_Work instruction_: From the first line to the last, reproduce the records exactly.

_Entries provided_:
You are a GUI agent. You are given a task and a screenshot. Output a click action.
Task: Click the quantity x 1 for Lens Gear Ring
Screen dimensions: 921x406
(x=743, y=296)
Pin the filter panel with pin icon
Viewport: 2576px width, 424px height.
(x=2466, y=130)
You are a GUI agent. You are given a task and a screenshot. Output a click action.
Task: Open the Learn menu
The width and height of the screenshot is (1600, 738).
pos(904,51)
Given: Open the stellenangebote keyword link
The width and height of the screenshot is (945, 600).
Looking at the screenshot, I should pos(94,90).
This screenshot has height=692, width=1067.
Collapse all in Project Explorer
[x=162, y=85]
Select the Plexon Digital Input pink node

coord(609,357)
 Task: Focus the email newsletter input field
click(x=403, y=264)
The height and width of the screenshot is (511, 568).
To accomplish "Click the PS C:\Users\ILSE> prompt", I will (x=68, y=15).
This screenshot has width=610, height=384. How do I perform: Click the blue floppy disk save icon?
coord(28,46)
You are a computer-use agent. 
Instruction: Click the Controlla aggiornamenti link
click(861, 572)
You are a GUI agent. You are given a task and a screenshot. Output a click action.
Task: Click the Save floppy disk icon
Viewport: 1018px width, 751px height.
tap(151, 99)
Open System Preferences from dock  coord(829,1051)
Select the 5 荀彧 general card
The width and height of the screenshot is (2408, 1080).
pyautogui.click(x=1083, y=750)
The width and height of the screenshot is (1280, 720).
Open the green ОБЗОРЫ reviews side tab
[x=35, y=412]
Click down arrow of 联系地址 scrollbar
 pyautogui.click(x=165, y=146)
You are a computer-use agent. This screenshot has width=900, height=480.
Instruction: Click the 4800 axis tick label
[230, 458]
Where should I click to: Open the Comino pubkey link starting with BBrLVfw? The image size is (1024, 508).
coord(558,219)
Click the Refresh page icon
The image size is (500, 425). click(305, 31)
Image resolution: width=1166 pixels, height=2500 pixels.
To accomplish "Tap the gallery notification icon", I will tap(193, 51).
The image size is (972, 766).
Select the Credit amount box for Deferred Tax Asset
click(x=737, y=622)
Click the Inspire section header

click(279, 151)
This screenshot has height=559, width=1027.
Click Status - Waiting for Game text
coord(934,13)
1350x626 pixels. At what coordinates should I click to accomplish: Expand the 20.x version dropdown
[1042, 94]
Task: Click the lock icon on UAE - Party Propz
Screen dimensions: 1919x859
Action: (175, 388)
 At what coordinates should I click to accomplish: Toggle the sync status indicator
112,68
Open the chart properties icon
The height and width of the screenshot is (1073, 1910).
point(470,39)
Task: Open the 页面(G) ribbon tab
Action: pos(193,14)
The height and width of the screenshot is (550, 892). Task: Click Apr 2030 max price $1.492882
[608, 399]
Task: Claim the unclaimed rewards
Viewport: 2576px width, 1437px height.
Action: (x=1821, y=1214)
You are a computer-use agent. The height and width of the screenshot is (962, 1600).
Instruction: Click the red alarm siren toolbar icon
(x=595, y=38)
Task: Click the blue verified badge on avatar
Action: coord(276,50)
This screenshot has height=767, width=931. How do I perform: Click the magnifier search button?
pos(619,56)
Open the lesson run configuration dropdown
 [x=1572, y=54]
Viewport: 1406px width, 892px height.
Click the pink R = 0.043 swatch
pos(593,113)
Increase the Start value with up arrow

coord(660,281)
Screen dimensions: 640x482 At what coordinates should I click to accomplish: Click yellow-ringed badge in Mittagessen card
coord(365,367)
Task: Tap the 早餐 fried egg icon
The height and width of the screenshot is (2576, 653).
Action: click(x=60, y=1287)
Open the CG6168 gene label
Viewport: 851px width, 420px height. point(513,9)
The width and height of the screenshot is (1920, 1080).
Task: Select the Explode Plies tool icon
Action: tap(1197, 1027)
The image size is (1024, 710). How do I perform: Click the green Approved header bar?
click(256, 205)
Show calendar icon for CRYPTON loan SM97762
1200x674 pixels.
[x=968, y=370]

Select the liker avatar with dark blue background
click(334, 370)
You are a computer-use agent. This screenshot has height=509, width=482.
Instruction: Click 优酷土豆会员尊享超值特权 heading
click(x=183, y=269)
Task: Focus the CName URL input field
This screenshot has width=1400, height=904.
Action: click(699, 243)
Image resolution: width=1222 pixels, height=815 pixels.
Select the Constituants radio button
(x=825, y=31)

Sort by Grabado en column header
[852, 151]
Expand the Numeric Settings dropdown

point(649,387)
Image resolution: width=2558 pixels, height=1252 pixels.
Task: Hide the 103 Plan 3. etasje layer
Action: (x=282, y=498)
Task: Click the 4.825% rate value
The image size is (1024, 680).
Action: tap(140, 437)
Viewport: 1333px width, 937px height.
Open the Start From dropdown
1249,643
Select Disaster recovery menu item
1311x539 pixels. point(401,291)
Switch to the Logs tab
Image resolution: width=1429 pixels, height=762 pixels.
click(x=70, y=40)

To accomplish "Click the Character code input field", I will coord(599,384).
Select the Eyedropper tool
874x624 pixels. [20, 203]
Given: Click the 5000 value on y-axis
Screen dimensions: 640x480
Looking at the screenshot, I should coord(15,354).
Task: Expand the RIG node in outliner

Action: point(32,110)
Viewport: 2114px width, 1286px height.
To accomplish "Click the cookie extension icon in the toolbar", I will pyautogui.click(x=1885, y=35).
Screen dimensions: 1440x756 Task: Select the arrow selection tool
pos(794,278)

_Task answer_:
You are a GUI agent. You are given a task and a screenshot. Output a click action.
Task: Click the quantity x 1 for Lens Gear Ring
Screen dimensions: 921x406
(x=743, y=296)
Pin the filter panel with pin icon
Viewport: 2576px width, 424px height.
(x=2466, y=130)
You are a GUI agent. You are given a task and a screenshot. Output a click action.
Task: Open the Learn menu
The width and height of the screenshot is (1600, 738).
pos(904,51)
Given: Open the stellenangebote keyword link
The width and height of the screenshot is (945, 600).
Looking at the screenshot, I should pos(94,90).
This screenshot has height=692, width=1067.
Collapse all in Project Explorer
[x=162, y=85]
Select the Plexon Digital Input pink node

coord(609,357)
 Task: Focus the email newsletter input field
click(x=403, y=264)
The height and width of the screenshot is (511, 568).
To accomplish "Click the PS C:\Users\ILSE> prompt", I will (x=68, y=15).
This screenshot has width=610, height=384. How do I perform: Click the blue floppy disk save icon?
coord(28,46)
You are a computer-use agent. 
Instruction: Click the Controlla aggiornamenti link
click(861, 572)
You are a GUI agent. You are given a task and a screenshot. Output a click action.
Task: Click the Save floppy disk icon
Viewport: 1018px width, 751px height.
tap(151, 99)
Open System Preferences from dock  coord(829,1051)
Select the 5 荀彧 general card
The width and height of the screenshot is (2408, 1080).
pyautogui.click(x=1083, y=750)
The width and height of the screenshot is (1280, 720).
Open the green ОБЗОРЫ reviews side tab
[x=35, y=412]
Click down arrow of 联系地址 scrollbar
 pyautogui.click(x=165, y=146)
You are a computer-use agent. This screenshot has width=900, height=480.
Instruction: Click the 4800 axis tick label
[230, 458]
Where should I click to: Open the Comino pubkey link starting with BBrLVfw? The image size is (1024, 508).
coord(558,219)
Click the Refresh page icon
The image size is (500, 425). click(305, 31)
Image resolution: width=1166 pixels, height=2500 pixels.
To accomplish "Tap the gallery notification icon", I will tap(193, 51).
The image size is (972, 766).
Select the Credit amount box for Deferred Tax Asset
click(x=737, y=622)
Click the Inspire section header

click(279, 151)
This screenshot has height=559, width=1027.
Click Status - Waiting for Game text
coord(934,13)
1350x626 pixels. At what coordinates should I click to accomplish: Expand the 20.x version dropdown
[1042, 94]
Task: Click the lock icon on UAE - Party Propz
Screen dimensions: 1919x859
Action: (175, 388)
 At what coordinates should I click to accomplish: Toggle the sync status indicator
112,68
Open the chart properties icon
The height and width of the screenshot is (1073, 1910).
point(470,39)
Task: Open the 页面(G) ribbon tab
Action: pos(193,14)
The height and width of the screenshot is (550, 892). Task: Click Apr 2030 max price $1.492882
[608, 399]
Task: Claim the unclaimed rewards
Viewport: 2576px width, 1437px height.
Action: (x=1821, y=1214)
You are a computer-use agent. The height and width of the screenshot is (962, 1600).
Instruction: Click the red alarm siren toolbar icon
(x=595, y=38)
Task: Click the blue verified badge on avatar
Action: coord(276,50)
This screenshot has height=767, width=931. How do I perform: Click the magnifier search button?
pos(619,56)
Open the lesson run configuration dropdown
 [x=1572, y=54]
Viewport: 1406px width, 892px height.
Click the pink R = 0.043 swatch
pos(593,113)
Increase the Start value with up arrow

coord(660,281)
Screen dimensions: 640x482 At what coordinates should I click to accomplish: Click yellow-ringed badge in Mittagessen card
coord(365,367)
Task: Tap the 早餐 fried egg icon
The height and width of the screenshot is (2576, 653).
Action: click(x=60, y=1287)
Open the CG6168 gene label
Viewport: 851px width, 420px height. point(513,9)
The width and height of the screenshot is (1920, 1080).
Task: Select the Explode Plies tool icon
Action: tap(1197, 1027)
The image size is (1024, 710). How do I perform: Click the green Approved header bar?
click(256, 205)
Show calendar icon for CRYPTON loan SM97762
1200x674 pixels.
[x=968, y=370]

Select the liker avatar with dark blue background
click(334, 370)
You are a computer-use agent. This screenshot has height=509, width=482.
Instruction: Click 优酷土豆会员尊享超值特权 heading
click(x=183, y=269)
Task: Focus the CName URL input field
This screenshot has width=1400, height=904.
Action: click(699, 243)
Image resolution: width=1222 pixels, height=815 pixels.
Select the Constituants radio button
(x=825, y=31)

Sort by Grabado en column header
[852, 151]
Expand the Numeric Settings dropdown

point(649,387)
Image resolution: width=2558 pixels, height=1252 pixels.
Task: Hide the 103 Plan 3. etasje layer
Action: (x=282, y=498)
Task: Click the 4.825% rate value
The image size is (1024, 680).
Action: tap(140, 437)
Viewport: 1333px width, 937px height.
Open the Start From dropdown
1249,643
Select Disaster recovery menu item
1311x539 pixels. point(401,291)
Switch to the Logs tab
Image resolution: width=1429 pixels, height=762 pixels.
click(x=70, y=40)

To accomplish "Click the Character code input field", I will coord(599,384).
Select the Eyedropper tool
874x624 pixels. [20, 203]
Given: Click the 5000 value on y-axis
Screen dimensions: 640x480
Looking at the screenshot, I should coord(15,354).
Task: Expand the RIG node in outliner

Action: point(32,110)
Viewport: 2114px width, 1286px height.
To accomplish "Click the cookie extension icon in the toolbar", I will pyautogui.click(x=1885, y=35).
Screen dimensions: 1440x756 Task: Select the arrow selection tool
pos(794,278)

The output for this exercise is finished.